The two main political parties compete to see which can be "tougher" on crime. Congress enacted 92 death-eligible crimes from 1974 to 2010. A first-time drug offense in the United States can lead to a life sentence. I taught a student who had been given a life sentence plus 154 years for weapons possession and drugs. He had never been charged with a violent crime. These kinds of sentences are unheard of in most of the industrial world. They are common in despotic states such as China and the Philippines, states we increasingly resemble. There are now 65 million people in the United States who because of past convictions make up a criminal caste that is denied things ranging from public housing to the right to vote. There are 7 million controlled by parole and probation officers. We have the highest rate of incarceration in the world. These numbers will, as our society unravels, go up.

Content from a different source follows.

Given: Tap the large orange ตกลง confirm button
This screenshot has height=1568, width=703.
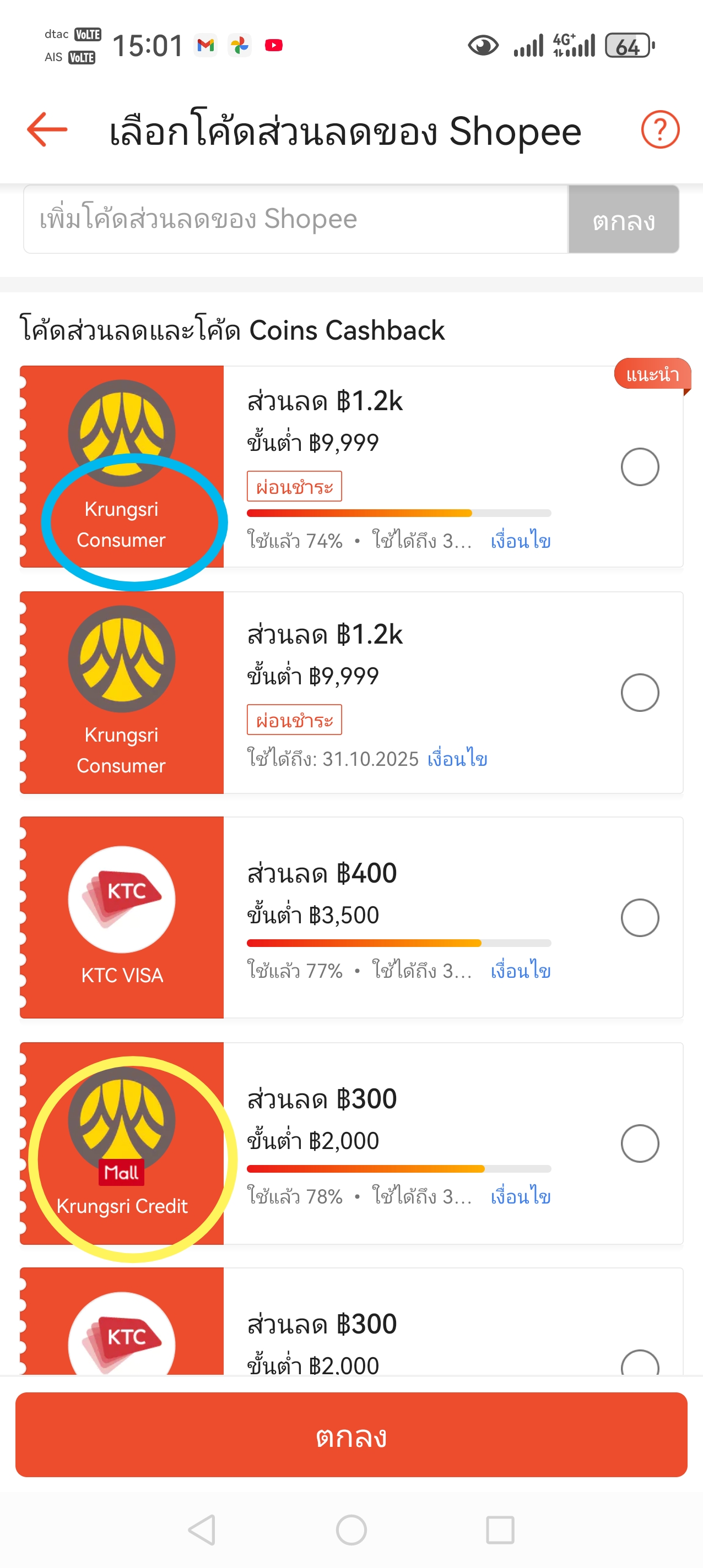Looking at the screenshot, I should coord(352,1434).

The judicial system in recent years has been cruelly refined to close the tiny windows that offer any hope of reprieve to the 2.3 million people we lock away in cages. The courts routinely reduce sentences if the defendant gives up his or her right to an attorney and signs a waiver prohibiting him or her from filing an appeal. This bargaining tactic strips defendants of any legal protection.

Corporations have taken over larger and larger segments of prison life, from food service to money transfers, commissaries and phone communications. A million prisoners work for corporations in prison and are often paid under a dollar an hour. Prisoners and their families are exploited for billions in corporate profits. Corporate lobbyists sponsor legislation to make sure this captive population remains captive. Black and brown bodies on the streets of our cities do not bring in revenue for these corporations; behind bars they each generate $40,000 to $50,000 a year.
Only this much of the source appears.